::: Document
The code in 2.4.1-0.5.rc1 that verifies that a client's entitlement certificate is signed by a specified CA is broken. It actually causes apache processes to segfault. The problem is in new code that uses ctypes to call libcrypto directly from python. Fixing this code would (or will) take substantial investigation and testing. For now, we are implementing a work-around to unblock sat6. The work-around is to disable client SSL cert verification in the wsgi access script, and instead let sat6 use mod_ssl to do that. This is a temporary fix that will need to be revisited before the next community release.
https://github.com/pulp/pulp_rpm/pull/555
Back to assigned for permanent fix.
Created attachment 932515 [details] use mod_ssl for entitlement cert validation This patch enables mod_ssl enforcement of client certificate CA verification. It assumes you want to use the CA installed by katello, so modify that path to enforce with some other CA.
::::::
::: Material provided
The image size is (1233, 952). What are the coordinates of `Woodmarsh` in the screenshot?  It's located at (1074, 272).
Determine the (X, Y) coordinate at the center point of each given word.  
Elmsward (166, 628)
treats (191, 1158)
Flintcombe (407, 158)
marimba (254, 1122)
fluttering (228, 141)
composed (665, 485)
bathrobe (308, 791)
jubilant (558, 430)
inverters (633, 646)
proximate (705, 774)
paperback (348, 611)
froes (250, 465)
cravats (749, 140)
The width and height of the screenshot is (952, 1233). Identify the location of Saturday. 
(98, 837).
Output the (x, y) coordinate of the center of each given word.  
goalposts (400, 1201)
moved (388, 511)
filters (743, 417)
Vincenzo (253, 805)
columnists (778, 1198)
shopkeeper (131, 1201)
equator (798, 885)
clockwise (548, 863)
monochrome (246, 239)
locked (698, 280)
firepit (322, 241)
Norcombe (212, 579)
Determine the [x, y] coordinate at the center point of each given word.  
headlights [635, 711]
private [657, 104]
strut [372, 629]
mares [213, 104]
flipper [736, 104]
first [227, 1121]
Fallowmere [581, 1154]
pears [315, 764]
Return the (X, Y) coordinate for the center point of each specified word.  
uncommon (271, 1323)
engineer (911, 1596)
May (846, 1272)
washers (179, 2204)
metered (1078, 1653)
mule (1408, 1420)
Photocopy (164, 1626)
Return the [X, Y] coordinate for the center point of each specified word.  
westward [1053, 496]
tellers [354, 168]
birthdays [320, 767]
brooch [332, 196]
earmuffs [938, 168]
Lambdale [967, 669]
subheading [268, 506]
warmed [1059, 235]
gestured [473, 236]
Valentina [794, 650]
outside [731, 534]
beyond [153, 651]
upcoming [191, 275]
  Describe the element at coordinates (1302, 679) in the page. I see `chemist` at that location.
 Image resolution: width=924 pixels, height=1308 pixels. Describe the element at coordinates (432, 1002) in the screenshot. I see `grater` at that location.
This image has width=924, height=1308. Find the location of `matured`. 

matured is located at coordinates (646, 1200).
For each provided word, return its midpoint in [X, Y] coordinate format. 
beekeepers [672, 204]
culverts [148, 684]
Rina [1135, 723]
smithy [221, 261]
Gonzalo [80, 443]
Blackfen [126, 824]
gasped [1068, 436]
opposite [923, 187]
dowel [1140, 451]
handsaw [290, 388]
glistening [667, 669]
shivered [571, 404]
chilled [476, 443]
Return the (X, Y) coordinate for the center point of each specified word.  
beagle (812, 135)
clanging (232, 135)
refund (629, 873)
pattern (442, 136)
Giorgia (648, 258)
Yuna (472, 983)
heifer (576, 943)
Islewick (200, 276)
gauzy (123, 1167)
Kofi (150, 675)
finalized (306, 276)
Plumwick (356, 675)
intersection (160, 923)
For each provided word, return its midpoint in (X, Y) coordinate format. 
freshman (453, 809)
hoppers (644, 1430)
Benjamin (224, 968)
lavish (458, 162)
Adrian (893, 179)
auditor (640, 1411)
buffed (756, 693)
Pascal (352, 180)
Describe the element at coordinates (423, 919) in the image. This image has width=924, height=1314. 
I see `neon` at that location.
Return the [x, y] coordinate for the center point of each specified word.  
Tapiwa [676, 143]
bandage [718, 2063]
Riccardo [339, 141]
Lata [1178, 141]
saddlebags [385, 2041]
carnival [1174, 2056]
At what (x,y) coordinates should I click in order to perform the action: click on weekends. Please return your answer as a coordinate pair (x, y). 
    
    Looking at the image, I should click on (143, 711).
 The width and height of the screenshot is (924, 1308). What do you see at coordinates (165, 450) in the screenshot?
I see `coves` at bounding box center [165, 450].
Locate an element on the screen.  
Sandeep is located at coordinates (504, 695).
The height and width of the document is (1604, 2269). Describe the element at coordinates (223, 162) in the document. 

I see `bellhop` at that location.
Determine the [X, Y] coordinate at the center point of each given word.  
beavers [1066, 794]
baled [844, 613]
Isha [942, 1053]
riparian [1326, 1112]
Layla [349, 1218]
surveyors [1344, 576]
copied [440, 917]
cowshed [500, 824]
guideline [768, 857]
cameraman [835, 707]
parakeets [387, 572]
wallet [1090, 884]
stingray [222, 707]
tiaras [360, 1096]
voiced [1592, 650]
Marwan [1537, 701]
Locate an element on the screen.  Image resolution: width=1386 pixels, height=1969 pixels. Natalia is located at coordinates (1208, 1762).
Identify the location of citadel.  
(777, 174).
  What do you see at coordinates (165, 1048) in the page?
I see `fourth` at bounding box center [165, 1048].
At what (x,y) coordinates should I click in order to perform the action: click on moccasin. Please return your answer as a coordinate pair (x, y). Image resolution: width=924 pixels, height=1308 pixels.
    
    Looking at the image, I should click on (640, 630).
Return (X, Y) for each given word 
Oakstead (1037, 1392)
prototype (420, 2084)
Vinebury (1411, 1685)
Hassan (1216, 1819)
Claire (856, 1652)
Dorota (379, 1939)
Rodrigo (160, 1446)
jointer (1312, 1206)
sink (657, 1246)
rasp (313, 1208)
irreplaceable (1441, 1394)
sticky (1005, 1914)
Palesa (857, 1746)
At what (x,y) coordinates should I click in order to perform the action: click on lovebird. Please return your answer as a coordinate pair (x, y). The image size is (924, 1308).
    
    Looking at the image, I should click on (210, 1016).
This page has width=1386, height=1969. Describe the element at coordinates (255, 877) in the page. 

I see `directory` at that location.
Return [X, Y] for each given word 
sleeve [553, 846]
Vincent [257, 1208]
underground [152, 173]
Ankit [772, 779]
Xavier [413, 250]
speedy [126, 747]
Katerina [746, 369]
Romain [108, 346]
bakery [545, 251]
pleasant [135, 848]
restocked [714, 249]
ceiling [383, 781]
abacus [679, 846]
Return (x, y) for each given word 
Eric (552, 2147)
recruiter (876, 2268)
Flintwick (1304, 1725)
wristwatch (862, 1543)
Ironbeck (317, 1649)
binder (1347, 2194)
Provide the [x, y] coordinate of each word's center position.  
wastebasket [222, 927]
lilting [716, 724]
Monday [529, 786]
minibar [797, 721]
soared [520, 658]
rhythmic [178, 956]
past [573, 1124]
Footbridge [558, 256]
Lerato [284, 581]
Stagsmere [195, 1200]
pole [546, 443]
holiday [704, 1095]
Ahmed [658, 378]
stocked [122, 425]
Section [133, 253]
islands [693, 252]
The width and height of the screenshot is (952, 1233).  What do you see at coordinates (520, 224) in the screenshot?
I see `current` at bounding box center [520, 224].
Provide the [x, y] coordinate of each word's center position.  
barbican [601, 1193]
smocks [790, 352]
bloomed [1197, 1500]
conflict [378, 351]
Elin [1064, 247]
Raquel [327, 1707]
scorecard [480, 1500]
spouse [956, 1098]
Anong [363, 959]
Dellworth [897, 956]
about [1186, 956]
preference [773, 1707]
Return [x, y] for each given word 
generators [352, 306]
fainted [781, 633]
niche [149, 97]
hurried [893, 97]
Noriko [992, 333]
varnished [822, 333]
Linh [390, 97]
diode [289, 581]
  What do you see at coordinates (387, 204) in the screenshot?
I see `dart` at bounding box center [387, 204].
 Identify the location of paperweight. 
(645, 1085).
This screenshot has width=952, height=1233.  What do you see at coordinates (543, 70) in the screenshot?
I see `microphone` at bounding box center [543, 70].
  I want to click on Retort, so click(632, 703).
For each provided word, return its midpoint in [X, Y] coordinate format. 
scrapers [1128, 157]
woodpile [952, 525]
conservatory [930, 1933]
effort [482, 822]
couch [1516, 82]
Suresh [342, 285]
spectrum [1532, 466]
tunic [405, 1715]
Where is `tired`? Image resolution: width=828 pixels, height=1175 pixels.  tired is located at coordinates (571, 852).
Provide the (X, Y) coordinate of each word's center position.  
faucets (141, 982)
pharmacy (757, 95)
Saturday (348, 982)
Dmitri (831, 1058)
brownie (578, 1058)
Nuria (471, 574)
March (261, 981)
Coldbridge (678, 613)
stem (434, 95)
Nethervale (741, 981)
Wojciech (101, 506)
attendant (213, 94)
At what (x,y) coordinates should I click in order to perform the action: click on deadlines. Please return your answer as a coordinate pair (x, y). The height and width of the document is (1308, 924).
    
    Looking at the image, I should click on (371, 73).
::::::
Continue the bug-report thread on client entitlement certificate verification from the point where it stops.

https://github.com/pulp/pulp/pull/1152 https://github.com/pulp/pulp_rpm/pull/558 In order to verify the latest changes to this bug, there are four test cases to run: 1) Case #1 tests what will happen for users who upgrade and don't do anything. For them, there won't be a verify_ssl setting in /etc/pulp/repo_auth.conf, so make sure that isn't defined there. In this case, Pulp should assume you still want to do per-repo authorization. Test this case like you normally would for repo auth. It should succeed with valid entitlement certs and it should fail with invalid ones. 2) Case #2 tests what happens for users who explicitly set verify_ssl to true. The rest of this test case should work just like #1. 3) Case #3 tests what happens for users who set verify_ssl to false, but do not configure Apache to do the validation. In this case, all certificates that have the correct OIDs (the OIDs are still checked even when verify_ssl is false) should be allowed access, even if they are not signed by a valid CA. Make sure that certificates signed by invalid CAs are allowed access, as well as certificates that have valid CA signatures. Also, make sure that all certificates that don't have the correct OIDs for the given repos are still denied (this is very important!). 4) Case #4 tests what happens for users who set verify_ssl to false and also configure Apache to require validly signed certificates. This should again work just like Case #1, but Apache will be enforcing the signature checks instead of Pulp. Make sure the right certs are allowed and rejected, both due to signatures and due to correct/incorrect OIDs. Note that the CA still needs to be uploaded to the repo in order to configure repo_auth for it, otherwise Pulp will not check the OIDs. Please also verify the docs changes that went into the two pull requests.
Fixed in pulp-2.4.1-0.8.beta.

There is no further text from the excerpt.